Vanessa Ryerse, a current student in the Master of Arts in Theology & Culture – The Arts program, discusses the process of creating her final project for the Constructive Theology course, taught by Dr. Lauren Sawyer. Vanessa shares insight into her creative journey, offering reflections on her approach and the development of her work. Dr. Lauren Sawyer explains the aim of the course and how Vanessa’s project demonstrated how theology can be constructed through diverse, creative mediums while remaining deeply respectful of tradition and ethically grounded.

An introduction from Dr. Lauren Sawyer

In fall 2024, our Masters of Theology and Culture students participated in TCE 546O: Constructive Theology, a course that introduced students to the particular intricacies of constructive theology–a mode of or orientation toward doing theology–especially alongside systematic and dogmatic theologies.
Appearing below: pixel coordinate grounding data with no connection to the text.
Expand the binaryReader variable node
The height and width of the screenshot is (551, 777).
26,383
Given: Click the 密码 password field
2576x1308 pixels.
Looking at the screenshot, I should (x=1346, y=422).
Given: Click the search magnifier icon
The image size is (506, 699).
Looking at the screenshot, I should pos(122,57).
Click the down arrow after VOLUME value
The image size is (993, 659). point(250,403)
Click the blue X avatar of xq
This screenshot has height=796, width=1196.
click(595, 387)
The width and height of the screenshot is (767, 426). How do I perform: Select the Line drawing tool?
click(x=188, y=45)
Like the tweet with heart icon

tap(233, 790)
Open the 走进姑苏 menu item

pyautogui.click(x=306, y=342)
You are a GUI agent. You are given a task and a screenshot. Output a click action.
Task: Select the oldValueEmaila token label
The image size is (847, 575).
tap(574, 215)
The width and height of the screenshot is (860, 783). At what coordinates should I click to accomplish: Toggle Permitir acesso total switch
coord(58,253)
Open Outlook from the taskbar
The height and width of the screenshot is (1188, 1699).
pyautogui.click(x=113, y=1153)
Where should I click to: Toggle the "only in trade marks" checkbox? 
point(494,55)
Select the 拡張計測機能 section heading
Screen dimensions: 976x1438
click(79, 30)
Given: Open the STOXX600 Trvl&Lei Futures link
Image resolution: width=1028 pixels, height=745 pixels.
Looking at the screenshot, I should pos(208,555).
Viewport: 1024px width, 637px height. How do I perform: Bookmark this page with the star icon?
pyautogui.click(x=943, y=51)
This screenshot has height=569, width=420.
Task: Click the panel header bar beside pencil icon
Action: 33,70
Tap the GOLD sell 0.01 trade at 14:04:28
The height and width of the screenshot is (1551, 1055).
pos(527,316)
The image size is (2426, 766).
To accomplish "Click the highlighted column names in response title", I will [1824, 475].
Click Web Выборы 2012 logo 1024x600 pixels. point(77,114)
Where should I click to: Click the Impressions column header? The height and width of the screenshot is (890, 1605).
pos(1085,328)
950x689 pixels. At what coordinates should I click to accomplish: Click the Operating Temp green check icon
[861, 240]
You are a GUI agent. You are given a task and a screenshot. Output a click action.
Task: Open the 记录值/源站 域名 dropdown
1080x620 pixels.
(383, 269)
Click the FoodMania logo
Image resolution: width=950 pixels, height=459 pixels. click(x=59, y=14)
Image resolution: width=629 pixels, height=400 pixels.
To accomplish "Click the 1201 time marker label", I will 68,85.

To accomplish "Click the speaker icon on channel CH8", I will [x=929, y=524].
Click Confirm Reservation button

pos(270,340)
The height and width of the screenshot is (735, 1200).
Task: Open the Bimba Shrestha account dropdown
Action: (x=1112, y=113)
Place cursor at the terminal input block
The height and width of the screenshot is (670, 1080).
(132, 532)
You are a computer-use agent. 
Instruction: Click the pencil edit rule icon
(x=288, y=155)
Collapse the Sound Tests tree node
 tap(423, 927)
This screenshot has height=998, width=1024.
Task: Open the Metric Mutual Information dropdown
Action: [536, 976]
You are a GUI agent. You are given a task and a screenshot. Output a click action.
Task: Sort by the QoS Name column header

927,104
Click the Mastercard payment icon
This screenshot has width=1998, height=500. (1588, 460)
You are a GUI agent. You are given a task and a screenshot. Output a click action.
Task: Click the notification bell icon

With the help of our course readings, particularly Jason Wyman’s Constructing Constructive Theology, we together built a blueprint for reading and then doing constructive theology.

We highlighted how constructive theology is a way of doing Christian theology that takes tradition seriously while also challenging certain assumptions. Constructive theology is inherently interdisciplinary and concerns itself with the very real issues of today’s world.

The final project for the term invited students to construct a theology, with the option of creating it through artistic means with an accompanying annotated bibliography. It is tempting to think that “good” theology only happens through academic paper-writing. My students, Vanessa Ryerse included, clearly showed how that is a false limitation. Constructing an open, tradition-respectful, ethics-oriented theology can happen in many beautiful ways.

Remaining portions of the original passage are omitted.